Coverage of Children in Alternative Care in the Child Guarantee National Action Plans Analysed under the DataCare Project
Eurochild and UNICEF release new analysis of how National Action Plans commit to helping children in alternative care with a focus on data coverage and indicators that will be used to measure progress.
For the approximately 760,000 children in alternative care in the European Union, the European Child Guarantee is a crucial opportunity to measure progress on deinstitutionalisation and the transition to community and family-based care. In doing so, it can catalyse reform and meaningful improvement of the lives and prospects of one of Europe’s most disadvantaged groups of children.
With Eurochild and UNICEF’s newly published policy brief, Children in alternative care in the Child Guarantee National Action Plans - A summative analysis, we assess available National Action Plans (NAPs) and issue our recommendations to ensure effective policy monitoring for these children.
Key findings from our analysis:
Based on Eurochild and UNICEF’s earlier research in the DataCare project, we know that data is regularly collected and published on children in alternative care in countries in Europe. This data can be used to calculate basic indicators for measuring progress in deinstitutionalisation and transition to community- and family-based care.
To aid the EU and Member States in their work to take this forward, Eurochild has analysed the 20 publicly available (as of 1 March 2023) European Child Guarantee NAPs to assess how Member States commit to measures to address inequalities for children in alternative care, and if these measures will be monitored effectively.
Below are key findings from our analysis:
- 16 countries include specific measures and actions to support children in alternative care in their NAPs.
- 12 countries refer specifically to measures to improve the situation of care leavers in their NAPs, such as supporting the transition to independent living or continued state support to meet their needs.
- 7 countries specify the need for dedicated measures for children with disabilities, due to their disproportionate representation in alternative care placements.
- 17 countries are using existing data to describe the situation of children in alternative care in their NAPs. Most commonly used variables for data on children in alternative care are age, sex, and disability status.
- 10 countries have monitoring frameworks including some or all of the indicators that Eurochild and UNICEF ECARO have recommended through our DataCare research.
- 8 countries specify how EU and/or national financial resources will be used to fund measures to reduce the risk of poverty and increase the social inclusion of children in alternative care.
Recommendations for action:
These results show that there is a real momentum for change to improve the availability, quality and international comparability of data on children in alternative care across EU countries.
Therefore, Eurochild and UNICEF encourage countries in Europe to develop comprehensive monitoring and evaluation frameworks for children in alternative care and strengthen their alternative care information systems to close data gaps and improve data quality and comparability over time. Children themselves have a critical role to play in these processes too.
Specifically, Eurochild and UNICEF are recommending:
- For the European Commission and in particular the Social Protection Committee – Indicator Sub-Group to:
- Develop guidance on monitoring progress in EU child policy implementation and evaluating outcomes for children – engaging also civil society and children in this process;
- Use the available data from national sources on children in alternative care to fill in the gaps in EU-level data collection in this area;
- Invest in the methodological work required to allow more comparable results.
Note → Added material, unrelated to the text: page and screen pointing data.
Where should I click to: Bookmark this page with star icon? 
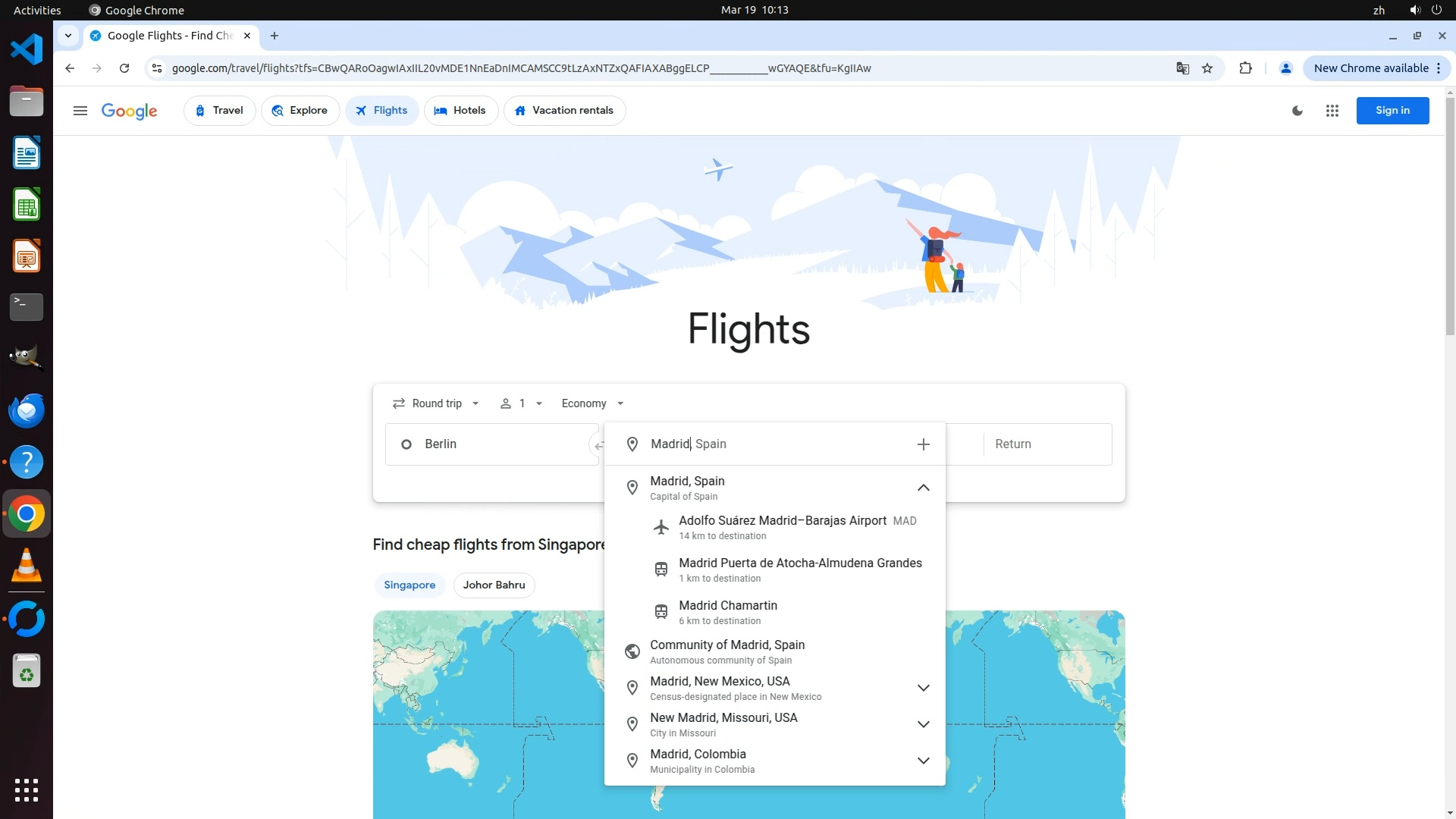[1207, 68]
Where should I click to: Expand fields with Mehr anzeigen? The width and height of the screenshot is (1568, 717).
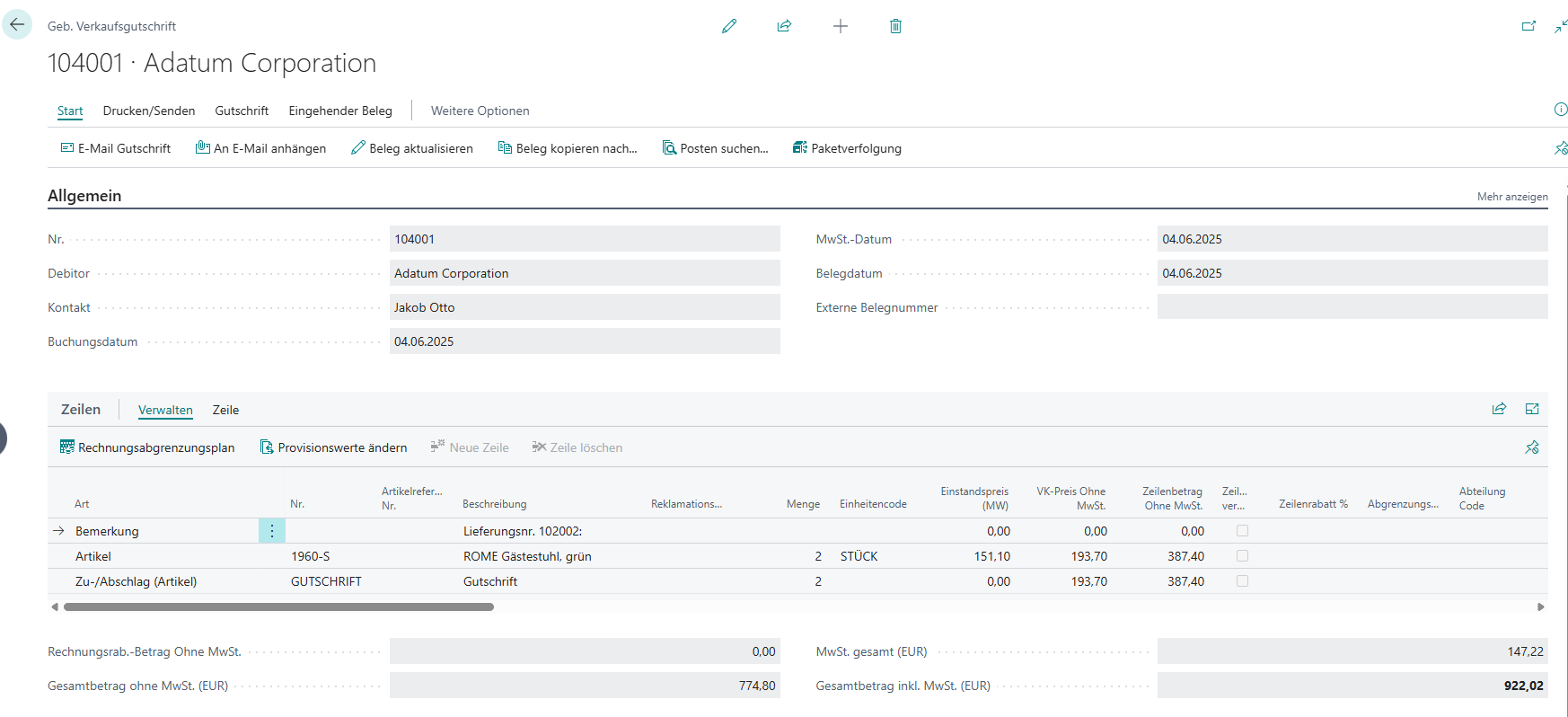[1511, 197]

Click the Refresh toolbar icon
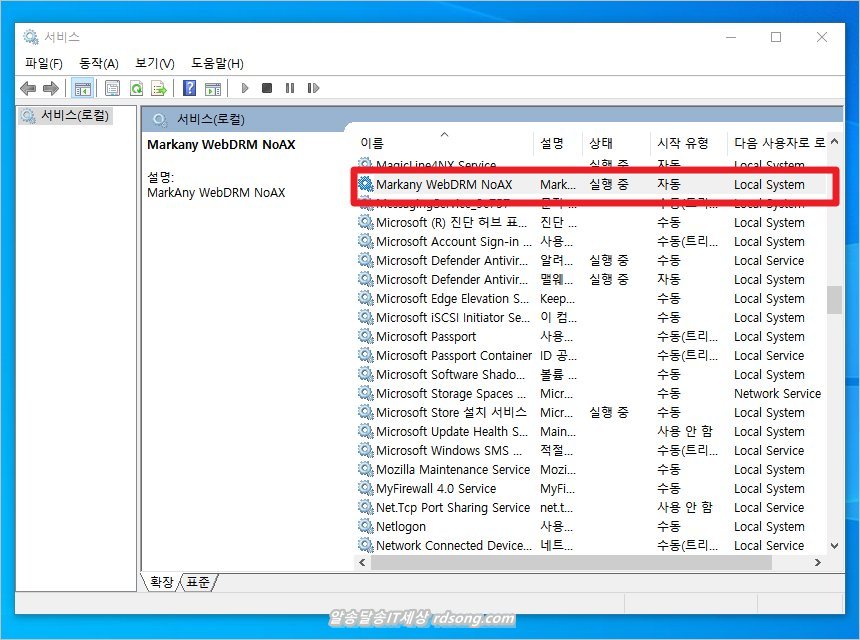pos(136,88)
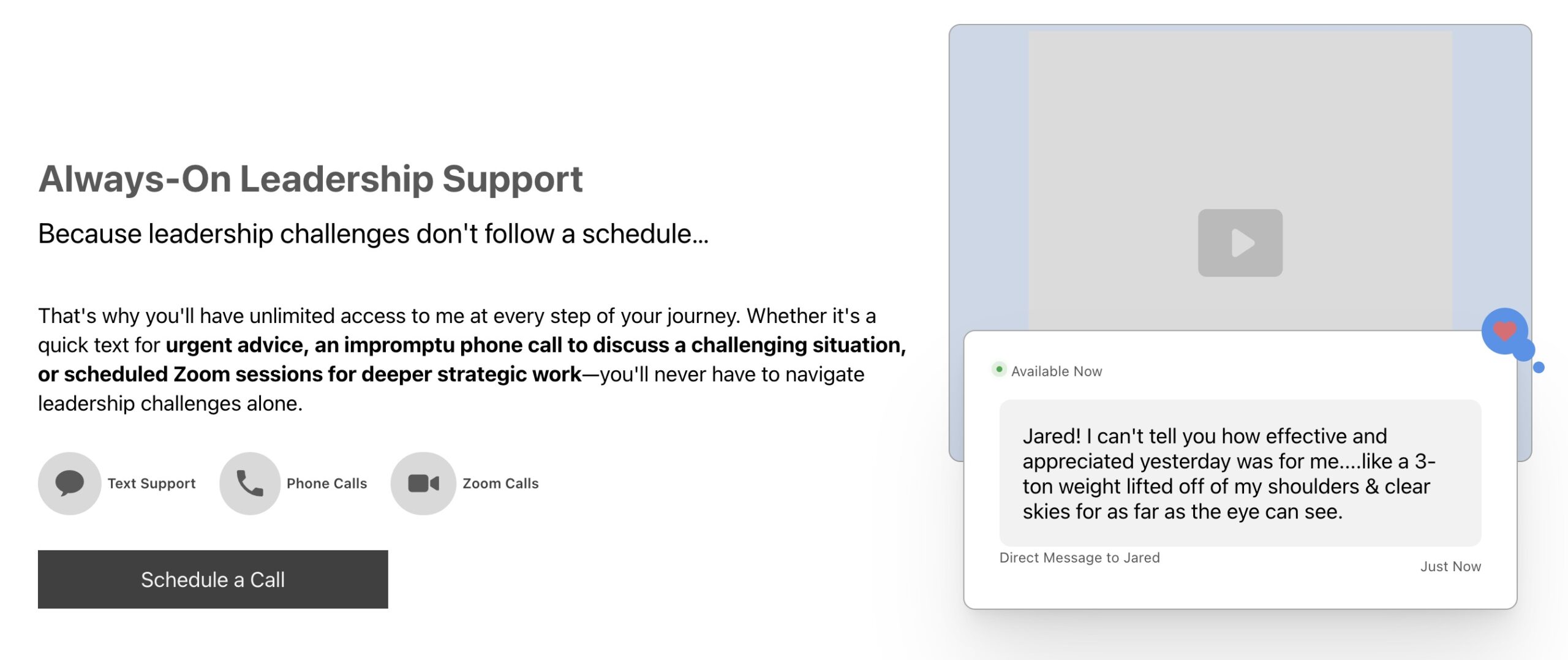Click the Direct Message to Jared caption

(x=1079, y=558)
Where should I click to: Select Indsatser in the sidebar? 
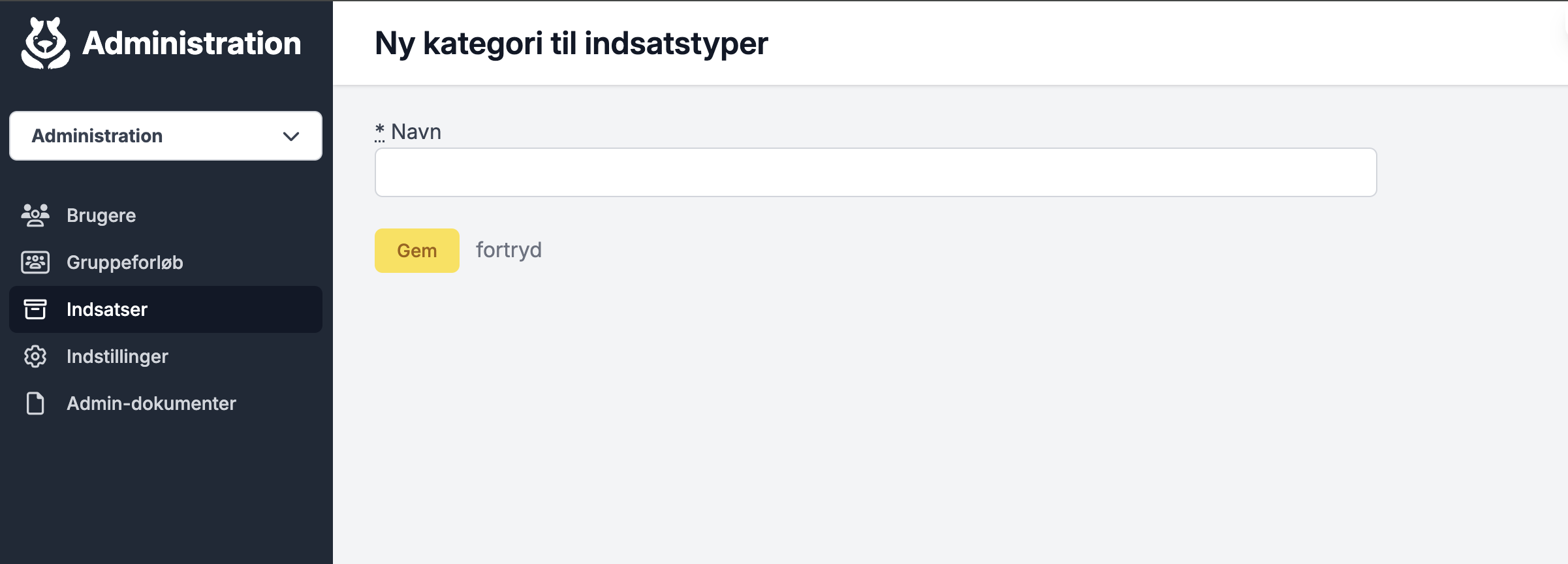166,309
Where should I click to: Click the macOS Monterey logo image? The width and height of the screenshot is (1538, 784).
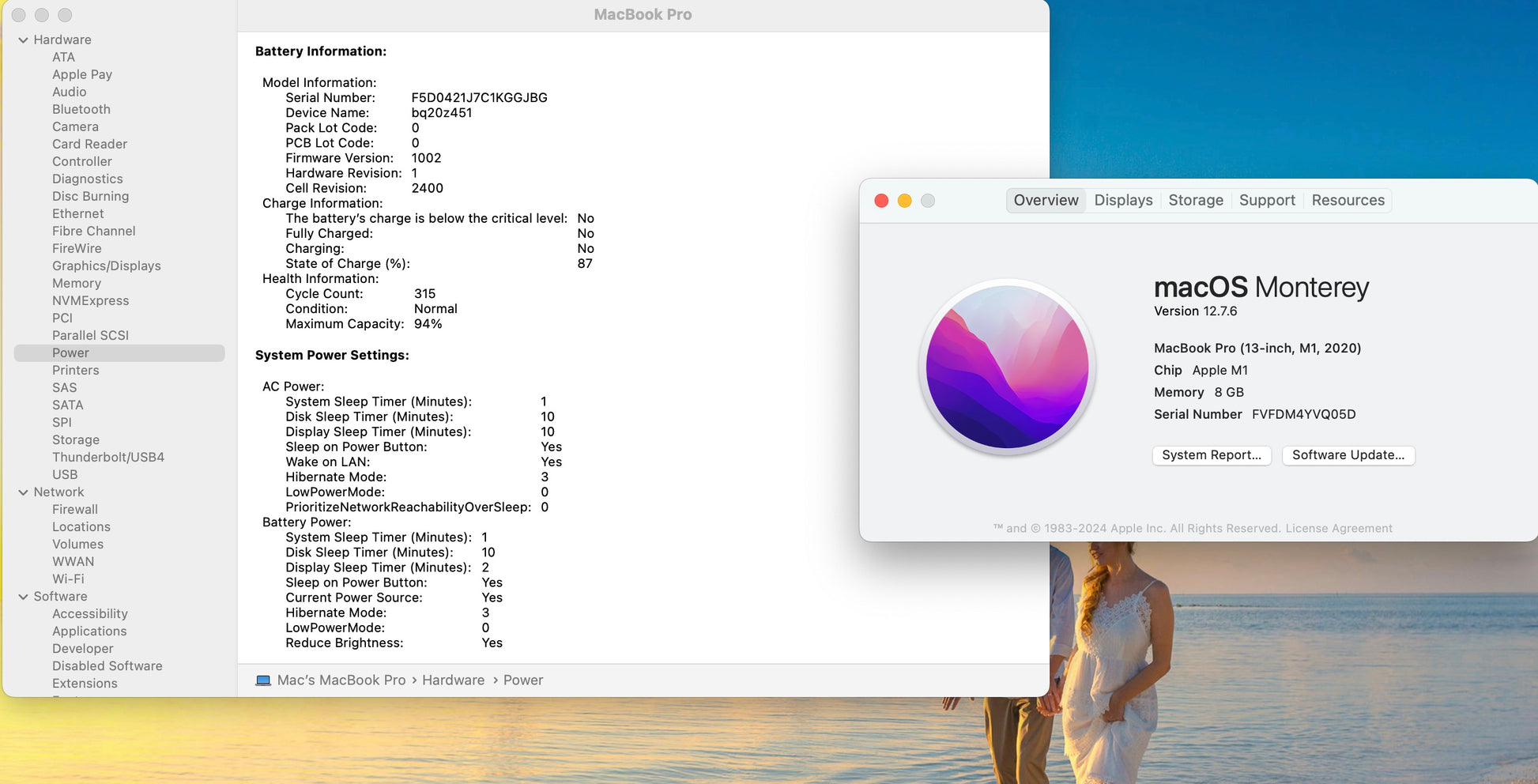1007,367
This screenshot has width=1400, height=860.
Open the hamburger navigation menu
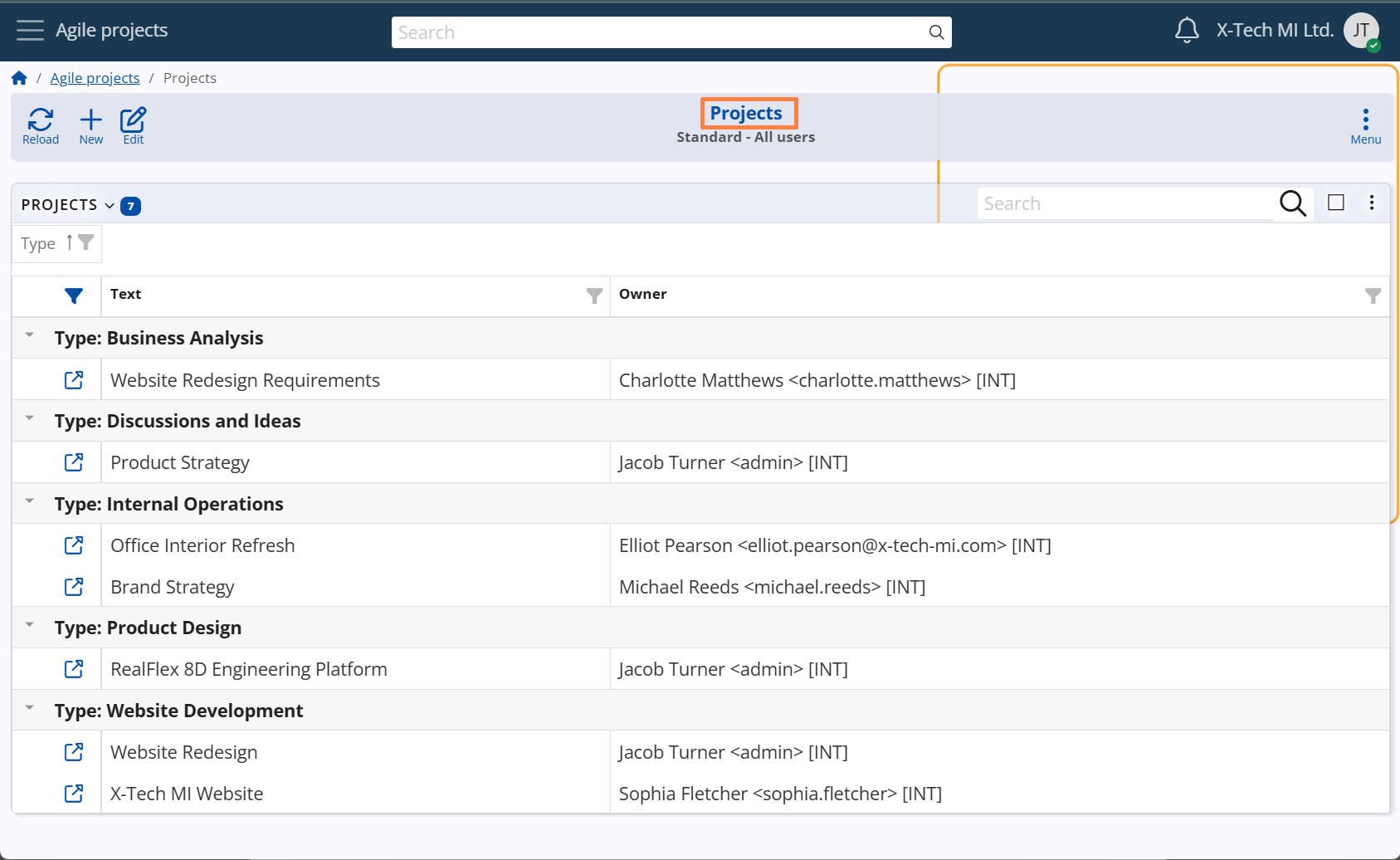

- For Eurostat and National Statistical Offices in the EU to actively engage in the operationalisation of the Guidance on Statistics on Children endorsed by the 70th plenary session of the Conference of European Statisticians in 2022.
- For the European Commission to continue supporting Member States through the Technical Support Instrument in the implementation and monitoring of their national strategies and action plans on children’s rights and the European Child Guarantee.
- For Governments to seize the available policy instruments and support mechanisms and work with National Statistical Offices on assessing the quality of their data systems on children in alternative care, and develop and implement data improvement plans – engaging also civil society and children in these processes.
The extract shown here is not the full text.